What role, if any, can local government play in supporting SMM while addressing ever increasing financial constraints?

Let’s stop for a moment and remember how local governments became burdened with waste management responsibility in the first place. It stemmed from a public health crisis – more than a century ago – that required the sanitary removal of putrescible wastes such as food and manure from urban areas. The waste stream has evolved tremendously since then, yet public policy hasn’t. Local governments have been left holding the proverbial garbage bag. Maybe we should consider how producers might share in the responsibility for managing materials at end of life.

Even without considering extended producer responsibility, we have seen some cities step up with more ambitious programming, sometimes funded through solid waste franchise or administrative fees.

How does SMM programming affect private organizations trying to balance between profits and environmental responsibilities?

Oregon’s 2050 Vision and Framework for Action suggests that achieving sustainability will require that as a society, we travel concurrently in four lanes: foundational actions, voluntary collaboration and partnerships, education and regulation. There are many actions businesses can take today in the first three lanes, but there’s a limit to what well-intentioned businesses can do voluntarily while remaining financially viable. In these cases, regulation may be needed to set new incentives or requirements, while creating a level playing field. It can be difficult for individual states to maintain that level playing field through traditional environmental regulation, as traditional regulation focuses on in-state producers only, sometimes creating financial advantage to competition in other regions. But the scope of SMM is materials produced and used. Setting standards for materials sold into a region maintains that level playing field, and doesn’t penalize local producers relative to competition elsewhere.

Why should states and communities look toward this approach for evaluation of solid waste management policy and practices?

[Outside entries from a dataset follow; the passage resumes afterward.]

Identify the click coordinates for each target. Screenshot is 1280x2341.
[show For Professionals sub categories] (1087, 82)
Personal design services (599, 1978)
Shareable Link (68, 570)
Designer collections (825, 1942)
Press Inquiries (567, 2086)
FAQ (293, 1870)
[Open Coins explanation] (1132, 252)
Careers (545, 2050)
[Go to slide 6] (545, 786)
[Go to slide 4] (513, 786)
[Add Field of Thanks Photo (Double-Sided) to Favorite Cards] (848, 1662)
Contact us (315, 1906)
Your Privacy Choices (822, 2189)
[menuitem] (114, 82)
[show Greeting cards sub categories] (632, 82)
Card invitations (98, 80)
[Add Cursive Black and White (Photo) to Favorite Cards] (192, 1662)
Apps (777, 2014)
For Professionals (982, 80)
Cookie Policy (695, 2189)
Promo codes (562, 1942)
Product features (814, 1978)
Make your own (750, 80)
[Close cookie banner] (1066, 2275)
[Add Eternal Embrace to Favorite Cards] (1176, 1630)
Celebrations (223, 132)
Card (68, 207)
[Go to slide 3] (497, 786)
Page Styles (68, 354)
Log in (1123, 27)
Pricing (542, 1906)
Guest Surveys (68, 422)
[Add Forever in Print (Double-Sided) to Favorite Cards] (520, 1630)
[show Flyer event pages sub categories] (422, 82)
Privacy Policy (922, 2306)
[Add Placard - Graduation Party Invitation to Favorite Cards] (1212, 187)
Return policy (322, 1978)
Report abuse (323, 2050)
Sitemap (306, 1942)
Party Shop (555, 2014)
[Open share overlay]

Solid waste programs don’t operate in a vacuum. How we manage our wastes impacts our economy and environment. Good public policy requires we consider the larger system. Even if you don’t embrace the broader scope of SMM, as Oregon has, the fact remains that waste management programs can support – or inhibit – broader social objectives such as equity, well-being, and a clean, healthy environment. SMM calls on us to understand those impacts so we can make decisions that better serve our ratepayers, residents and constituents.